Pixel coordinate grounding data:
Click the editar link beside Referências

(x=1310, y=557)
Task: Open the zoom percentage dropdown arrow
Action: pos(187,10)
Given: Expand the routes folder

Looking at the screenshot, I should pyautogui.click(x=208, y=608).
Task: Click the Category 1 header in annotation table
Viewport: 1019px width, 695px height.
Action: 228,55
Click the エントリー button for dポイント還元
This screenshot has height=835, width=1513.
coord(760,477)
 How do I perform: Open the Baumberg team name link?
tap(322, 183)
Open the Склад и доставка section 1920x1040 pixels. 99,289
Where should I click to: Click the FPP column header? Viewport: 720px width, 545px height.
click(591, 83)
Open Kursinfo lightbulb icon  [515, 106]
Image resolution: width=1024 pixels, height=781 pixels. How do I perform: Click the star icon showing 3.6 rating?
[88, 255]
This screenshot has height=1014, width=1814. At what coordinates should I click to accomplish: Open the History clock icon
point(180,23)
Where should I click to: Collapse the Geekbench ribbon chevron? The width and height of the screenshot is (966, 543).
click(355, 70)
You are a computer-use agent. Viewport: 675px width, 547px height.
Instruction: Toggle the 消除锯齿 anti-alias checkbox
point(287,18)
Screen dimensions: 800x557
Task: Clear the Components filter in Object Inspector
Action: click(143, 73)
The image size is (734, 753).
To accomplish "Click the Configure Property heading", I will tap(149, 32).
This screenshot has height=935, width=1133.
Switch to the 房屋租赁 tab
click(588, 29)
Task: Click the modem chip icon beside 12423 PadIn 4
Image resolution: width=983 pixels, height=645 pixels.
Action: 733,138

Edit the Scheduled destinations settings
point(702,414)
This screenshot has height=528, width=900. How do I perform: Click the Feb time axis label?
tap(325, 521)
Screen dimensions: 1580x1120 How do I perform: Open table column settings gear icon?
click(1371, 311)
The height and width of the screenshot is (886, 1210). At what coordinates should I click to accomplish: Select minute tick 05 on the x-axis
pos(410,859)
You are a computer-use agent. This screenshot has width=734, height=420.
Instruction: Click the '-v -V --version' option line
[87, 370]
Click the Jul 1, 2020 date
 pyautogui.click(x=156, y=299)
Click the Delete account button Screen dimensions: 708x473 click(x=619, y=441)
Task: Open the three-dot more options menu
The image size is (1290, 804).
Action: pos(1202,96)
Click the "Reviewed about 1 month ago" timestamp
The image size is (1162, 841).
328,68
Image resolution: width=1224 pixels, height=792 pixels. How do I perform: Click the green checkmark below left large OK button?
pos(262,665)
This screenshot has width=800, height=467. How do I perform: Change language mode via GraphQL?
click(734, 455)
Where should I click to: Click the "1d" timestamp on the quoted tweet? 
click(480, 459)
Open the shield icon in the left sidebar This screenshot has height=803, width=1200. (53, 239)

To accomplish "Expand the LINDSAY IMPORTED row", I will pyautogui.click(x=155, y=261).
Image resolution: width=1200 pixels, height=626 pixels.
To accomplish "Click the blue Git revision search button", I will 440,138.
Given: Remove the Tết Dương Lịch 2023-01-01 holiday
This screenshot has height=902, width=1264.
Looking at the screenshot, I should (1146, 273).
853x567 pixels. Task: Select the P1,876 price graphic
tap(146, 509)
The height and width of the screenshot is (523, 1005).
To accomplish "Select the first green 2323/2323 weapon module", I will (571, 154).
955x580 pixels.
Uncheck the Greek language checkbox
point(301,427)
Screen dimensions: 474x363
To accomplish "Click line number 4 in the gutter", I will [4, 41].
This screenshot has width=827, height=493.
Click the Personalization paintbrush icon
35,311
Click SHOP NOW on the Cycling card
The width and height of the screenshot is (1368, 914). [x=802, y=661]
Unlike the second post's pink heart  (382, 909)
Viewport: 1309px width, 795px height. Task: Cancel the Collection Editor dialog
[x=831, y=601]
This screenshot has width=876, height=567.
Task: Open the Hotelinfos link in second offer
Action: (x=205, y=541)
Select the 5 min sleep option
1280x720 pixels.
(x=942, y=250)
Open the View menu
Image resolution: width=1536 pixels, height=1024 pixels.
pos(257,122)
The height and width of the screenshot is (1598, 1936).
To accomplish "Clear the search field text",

• Brief: "agent" is the word to look for; copy every line of the data that has it.

• Solution to this problem:
You are a computer-use agent. Viewport: 675px width, 547px height.
You are a computer-use agent. This screenshot has width=734, height=420.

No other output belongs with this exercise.